In the most unbalanced case where each time we can only reduce the size of the array by one (the pivot), this becomes identical to quicksort worst case:
\[ T(n) = T(n-1) + O(n) = O(n^2) \]
So the best case of quickselect is \(O(n)\), which is faster than quicksort best case, and this makes sense since selection is easier than sorting. However, the worst case of quickselect is as slow as quicksort worst case!

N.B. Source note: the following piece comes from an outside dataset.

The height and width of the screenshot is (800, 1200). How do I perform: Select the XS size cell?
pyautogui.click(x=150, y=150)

Caveat: what if you’re really lucky that the first time is a case 3
(i.e., \(k\)==len(left)+1
)
so that you don’t need to do any further recursion? Well, that’s still
\(O(n)\) because of partition. So
quickselect best case is always \(O(n)\), unlike binary search in sorted
array, whose best case is actually \(O(1)\) (if you find the query in the first
try; its worst case is \(O(\log
n)\)).
What about the average case? Similar to quicksort, its average case is the same as its best case: \(O(n)\). If you understand our derivation of quicksort average case, you can derive quickselect average case yourself very easily.

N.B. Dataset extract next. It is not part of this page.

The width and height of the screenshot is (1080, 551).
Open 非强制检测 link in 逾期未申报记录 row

Quickselect is not worst-case linear-time but rather expected linear-time (meaning the average complexity is linear in the size of the array). In practice, with randomized pivot, this is good enough, because there is no a priori worst case input. However, if you really want a deterministic (i.e., not randomized) worst-case linear-time selection algorithm, there is indeed one, called “median of medians” algorithm, which is rather complicated (though very clever). More importantly, it is actually quite slow (much much slower than quickselect!) due to a high constant factor. This algorithm is beyond the scope of our course; see the Wikipedia article (linked above) or other textbooks such as CLRS. In practice, just use quickselect.

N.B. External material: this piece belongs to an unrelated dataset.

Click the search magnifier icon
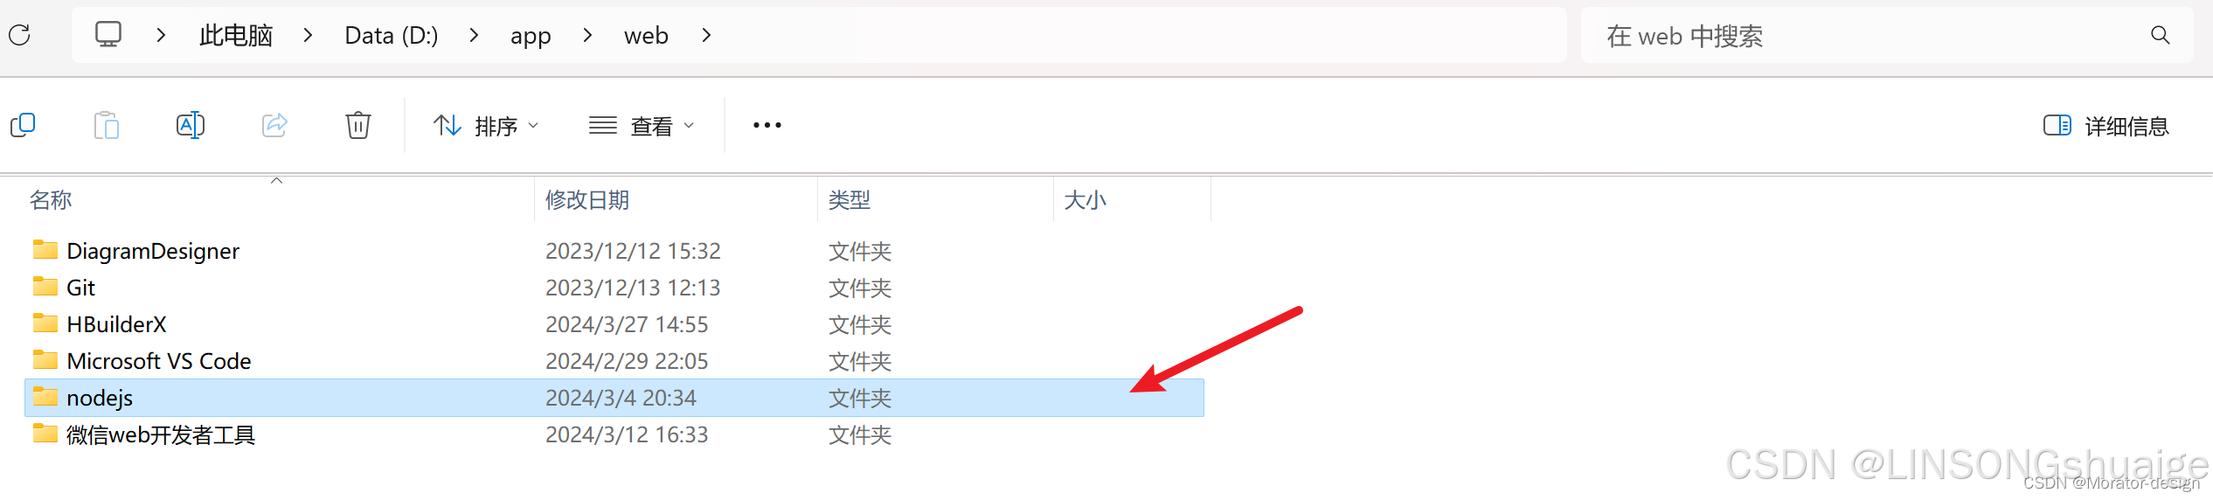click(2160, 36)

Similarly, quicksort is quite a bit faster than mergesort in practice, although the former is expected \(O(n\log n)\) while the latter is worst-case \(O(n\log n)\). (Well, to be fair to mergesort, it is still a very simple and useful algorithm while deterministic selection is too complicated and not practical).
The reasons why quicksort is faster than mergesort are:
algorithm | divide | conquer | combine | complexity |
---|---|---|---|---|
quicksort | partitioning: \(O(n)\) | \(2\times\): best: \(n/2+n/2\); worst: \((n-1)+0\) | trivial: \(O(1)\) (in-place) or \(O(n)\) (out-of-place) | best/avg: \(O(n\log n)\); worst: \(O(n^2)\) |
quickselect | partitioning: \(O(n)\) | \(1\times\): best: \(n/2\); worst: \((n-1)\) | n/a | best/avg: \(O(n)\); worst: \(O(n^2)\) |
binary search | split: \(O(1)\) | \(1\times\): always \(n/2\); | n/a | always \(O(\log n)\) |
Quickselect, like quicksort, was also invented by the Turing Award winner Tony Hoare, and is known as Hoare’s selection algorithm.
The deterministic linear-time selection algorithm, “median of medians”, was invited by Blum, Floyd, Pratt, Rivest, and Tarjan in 1973 when they were all at Stanford. Among them, Blum, Rivest, and Tarjan later received Turing Awards (for other contributions), and Floyd and Pratt are also legendary figures in computer science.